Antarctica, a critical regulator of global climate, faces threats to its permafrost and ecosystems from recent warming. However, a quantitative understanding of subsurface responses remains limited, hindering accurate environmental modeling. This gap hinders accurate modeling of future environmental changes. This study investigates the influence of rising air temperatures on active layer and permafrost characteristics... by quantifying the links between surface environmental changes and subsurface responses. From 2018–2024, we integrated meteorological observations, drone and satellite remote sensing, and geophysical surveys—electrical resistivity tomography (ERT) and ground-penetrating radar (GPR)—to assess atmosphere, surface, and subsurface changes.

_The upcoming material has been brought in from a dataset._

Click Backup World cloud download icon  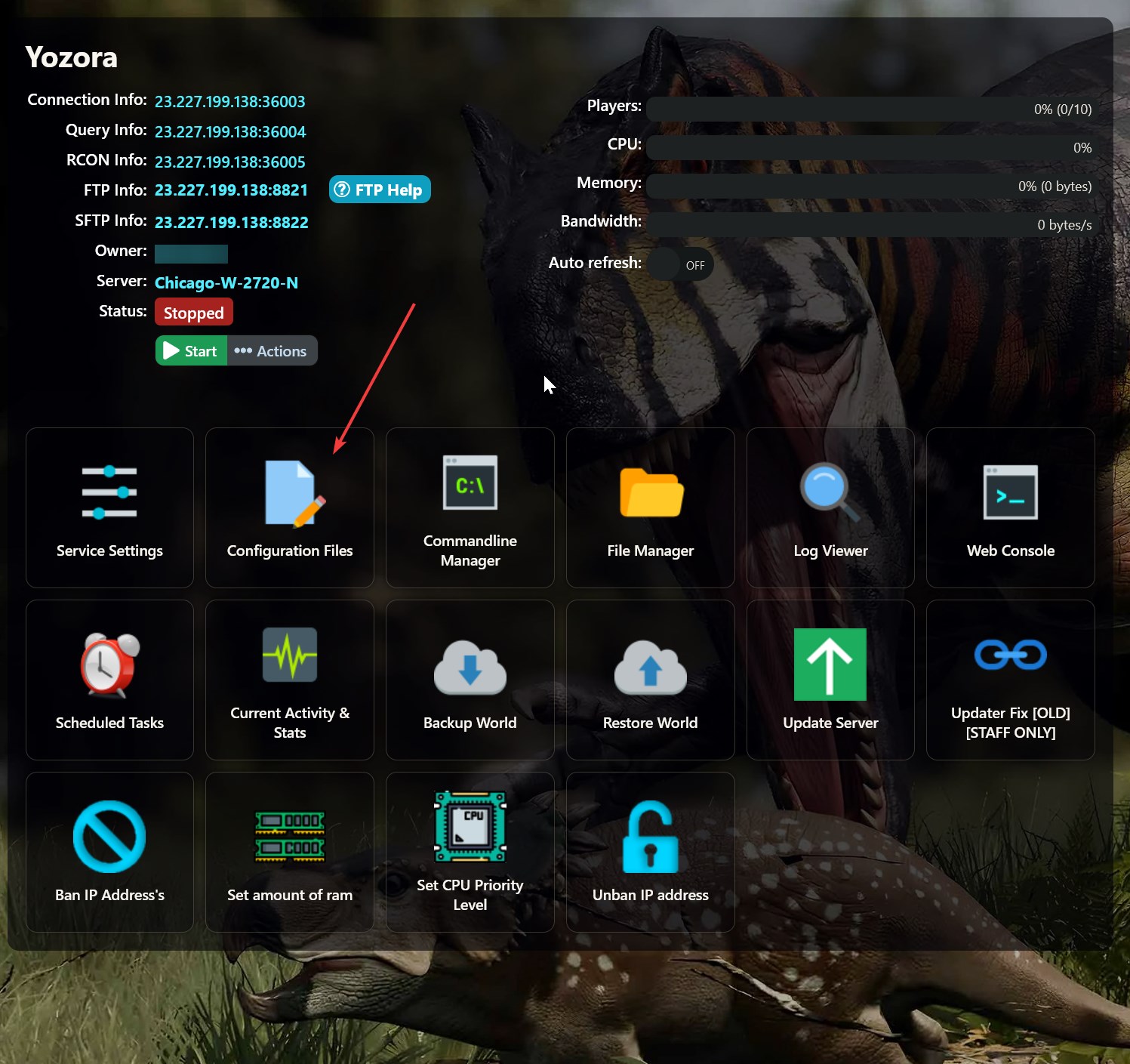coord(470,667)
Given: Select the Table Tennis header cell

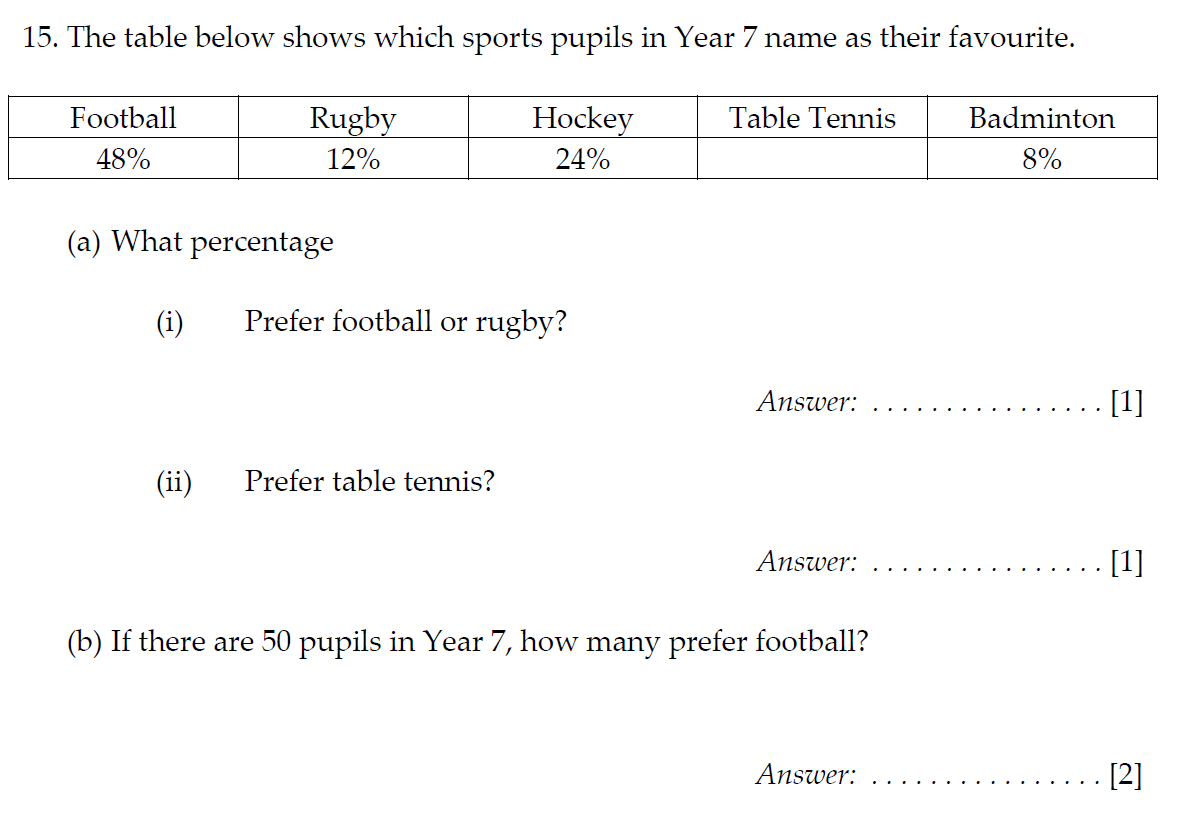Looking at the screenshot, I should click(813, 117).
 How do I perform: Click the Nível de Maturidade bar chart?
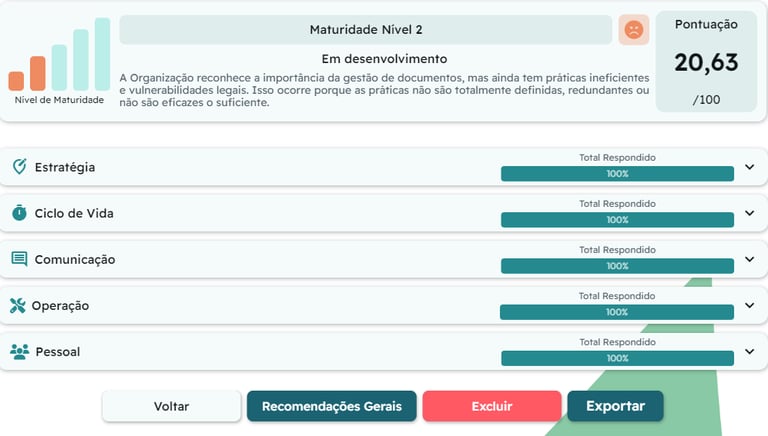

Our results indicated that the average annual temperature increased by ~1°C, extending the thaw season by ~50 days. Earlier snowmelt reduced albedo, increasing soil heat absorption and meltwater infiltration. The active layer thickened from 1.1 m to 1.5 m (maximum) and from 0.65 m to 0.85 m (dry sites). ERT indicated reduced resistivity at ~1 m depth, reflecting permafrost ice melt, and localized meltwater pooling at ~3 m depth. NDVI data showed increased vegetation activity. Our study shows that even slight warming can drive linked physical and ecological shifts in Antarctica, with implications for global climate feedbacks. Quantitative evidence of active layer thickening and permafrost degradation provides critical baseline data for improving prediction models. Future research should use year-round, three-dimensional monitoring and modeling to capture spatial variability and meltwater dynamics more accurately.